But what do you do when you come across an HONEST scam?

Enter FOMO3D and POWH3D, Ethereum-powered smart contracts that let you go long on greed itself, both created by a group going by the name Team Just who refer to the project as “a psychological social experiment in greed.”

FOMO3D is currently one of the most popular decentralized applications. 

The FOMO is Real

FOMO3D (FOMO is a crypto slang term meaning Fear of Missing Out, a common thread among traders) is a trading game that pays you for HODLing, dangling a carrot in front of new entrants in the form of a huge pot of Ethereum.

Here’s how it works:

  1. Players buy keys using ETH, and each key purchase raises the key price slightly. The ETH goes into a pot.
  2. Holding keys gets you dividends in the form of a percentage of fees from others buying keys, as well as a chance to win a portion of the whole pot.
  3. A timer is counting down, and the last person to buy a key when it runs out wins the round and receives the whole pot.

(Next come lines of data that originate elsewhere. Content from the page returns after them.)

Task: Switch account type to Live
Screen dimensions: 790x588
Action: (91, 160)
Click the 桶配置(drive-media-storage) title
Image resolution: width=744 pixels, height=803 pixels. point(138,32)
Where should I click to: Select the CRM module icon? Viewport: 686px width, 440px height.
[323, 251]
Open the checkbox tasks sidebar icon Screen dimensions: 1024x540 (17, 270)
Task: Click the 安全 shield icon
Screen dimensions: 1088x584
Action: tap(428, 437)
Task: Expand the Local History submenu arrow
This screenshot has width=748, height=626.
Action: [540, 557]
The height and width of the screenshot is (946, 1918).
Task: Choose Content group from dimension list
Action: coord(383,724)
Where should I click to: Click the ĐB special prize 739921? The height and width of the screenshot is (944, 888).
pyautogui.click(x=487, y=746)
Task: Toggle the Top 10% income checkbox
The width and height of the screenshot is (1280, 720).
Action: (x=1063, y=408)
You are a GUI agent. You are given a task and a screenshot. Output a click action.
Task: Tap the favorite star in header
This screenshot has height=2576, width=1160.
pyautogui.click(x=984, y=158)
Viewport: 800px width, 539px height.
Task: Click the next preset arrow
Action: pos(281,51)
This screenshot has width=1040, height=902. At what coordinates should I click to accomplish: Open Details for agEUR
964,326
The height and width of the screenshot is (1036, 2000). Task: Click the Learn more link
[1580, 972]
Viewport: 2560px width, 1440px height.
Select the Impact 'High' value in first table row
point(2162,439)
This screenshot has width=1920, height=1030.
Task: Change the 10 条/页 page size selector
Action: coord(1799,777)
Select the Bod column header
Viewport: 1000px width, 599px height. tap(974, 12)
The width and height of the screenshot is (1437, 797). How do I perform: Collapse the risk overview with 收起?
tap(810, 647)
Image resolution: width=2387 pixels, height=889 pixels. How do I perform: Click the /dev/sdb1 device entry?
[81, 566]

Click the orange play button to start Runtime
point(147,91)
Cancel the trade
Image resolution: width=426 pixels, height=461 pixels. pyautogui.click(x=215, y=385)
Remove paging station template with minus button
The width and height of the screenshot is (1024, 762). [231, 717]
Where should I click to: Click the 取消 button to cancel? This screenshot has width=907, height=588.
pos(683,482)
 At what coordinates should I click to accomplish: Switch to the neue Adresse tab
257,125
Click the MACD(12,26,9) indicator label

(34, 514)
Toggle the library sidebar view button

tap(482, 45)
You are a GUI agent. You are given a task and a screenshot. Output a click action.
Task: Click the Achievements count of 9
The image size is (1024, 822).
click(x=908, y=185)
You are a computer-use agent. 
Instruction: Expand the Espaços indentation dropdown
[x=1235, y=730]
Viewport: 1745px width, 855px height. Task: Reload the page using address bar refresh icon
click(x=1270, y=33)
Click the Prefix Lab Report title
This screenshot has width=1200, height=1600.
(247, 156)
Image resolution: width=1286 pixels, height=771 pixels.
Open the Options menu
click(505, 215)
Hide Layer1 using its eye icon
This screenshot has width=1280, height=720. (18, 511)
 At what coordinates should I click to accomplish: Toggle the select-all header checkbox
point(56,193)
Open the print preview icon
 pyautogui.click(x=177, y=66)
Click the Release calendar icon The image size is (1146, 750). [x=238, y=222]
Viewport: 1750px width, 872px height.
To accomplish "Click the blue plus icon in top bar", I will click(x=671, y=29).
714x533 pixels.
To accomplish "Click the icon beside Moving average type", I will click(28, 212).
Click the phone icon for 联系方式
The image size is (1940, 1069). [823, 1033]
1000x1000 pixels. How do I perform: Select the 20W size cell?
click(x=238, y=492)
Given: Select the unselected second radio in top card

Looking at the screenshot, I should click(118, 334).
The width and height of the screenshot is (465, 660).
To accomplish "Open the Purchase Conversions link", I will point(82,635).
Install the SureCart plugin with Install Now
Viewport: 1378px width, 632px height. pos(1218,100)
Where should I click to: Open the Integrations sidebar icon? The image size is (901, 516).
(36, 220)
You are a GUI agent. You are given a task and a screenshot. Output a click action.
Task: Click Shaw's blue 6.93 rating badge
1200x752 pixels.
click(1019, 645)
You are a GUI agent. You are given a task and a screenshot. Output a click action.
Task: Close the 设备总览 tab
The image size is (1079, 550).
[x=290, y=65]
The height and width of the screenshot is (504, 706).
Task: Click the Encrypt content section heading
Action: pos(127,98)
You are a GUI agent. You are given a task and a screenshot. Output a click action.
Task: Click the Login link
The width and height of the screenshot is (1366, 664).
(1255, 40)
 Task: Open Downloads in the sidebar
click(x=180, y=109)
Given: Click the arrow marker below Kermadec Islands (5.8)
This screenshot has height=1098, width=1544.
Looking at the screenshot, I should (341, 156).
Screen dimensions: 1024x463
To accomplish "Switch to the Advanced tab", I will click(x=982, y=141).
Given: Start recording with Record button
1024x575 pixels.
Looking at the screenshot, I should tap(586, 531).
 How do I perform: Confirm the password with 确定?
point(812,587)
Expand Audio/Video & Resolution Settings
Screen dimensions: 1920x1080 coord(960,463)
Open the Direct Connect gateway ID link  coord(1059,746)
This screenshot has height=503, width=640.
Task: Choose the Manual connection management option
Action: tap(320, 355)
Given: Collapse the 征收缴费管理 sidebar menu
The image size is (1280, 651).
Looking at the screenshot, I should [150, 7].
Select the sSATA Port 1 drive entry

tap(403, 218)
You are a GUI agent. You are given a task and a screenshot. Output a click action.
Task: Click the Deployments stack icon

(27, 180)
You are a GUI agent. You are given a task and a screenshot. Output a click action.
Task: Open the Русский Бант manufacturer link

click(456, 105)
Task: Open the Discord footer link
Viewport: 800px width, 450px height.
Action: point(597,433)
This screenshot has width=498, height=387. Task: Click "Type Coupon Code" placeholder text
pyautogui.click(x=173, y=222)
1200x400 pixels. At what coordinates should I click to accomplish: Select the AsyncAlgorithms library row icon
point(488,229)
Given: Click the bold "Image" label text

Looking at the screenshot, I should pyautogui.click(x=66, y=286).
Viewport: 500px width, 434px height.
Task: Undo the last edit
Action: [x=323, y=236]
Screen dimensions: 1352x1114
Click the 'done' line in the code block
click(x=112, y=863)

But here’s the catch: each time a key is purchased, time is added to the timer.

This means the pot will not be won until people stop buying keys, and with millions on the line that may not be any time soon.

Shot of the FOMO3D gameplay screen showing the total pot

Baked into an immutable Ethereum contract, the game is secure and works as advertised: there’s ironically no chance of this being a scam, though some are exploring how it could be.

The site’s address (exitscam.me) plays into the common threat of dishonest project owners taking the money and running, but there’s nobody behind the scenes to take the cash in this case.

Weak Hands Unite

Marketing material courtesy of the POWH team

POWH (which stands for “Proof of Weak Hands”) is a similar game to FOMO. Players purchase tokens on a decentralized

exchange, and a 10% fee on each sale, trade, and purchase is split among all holders of the P3D token.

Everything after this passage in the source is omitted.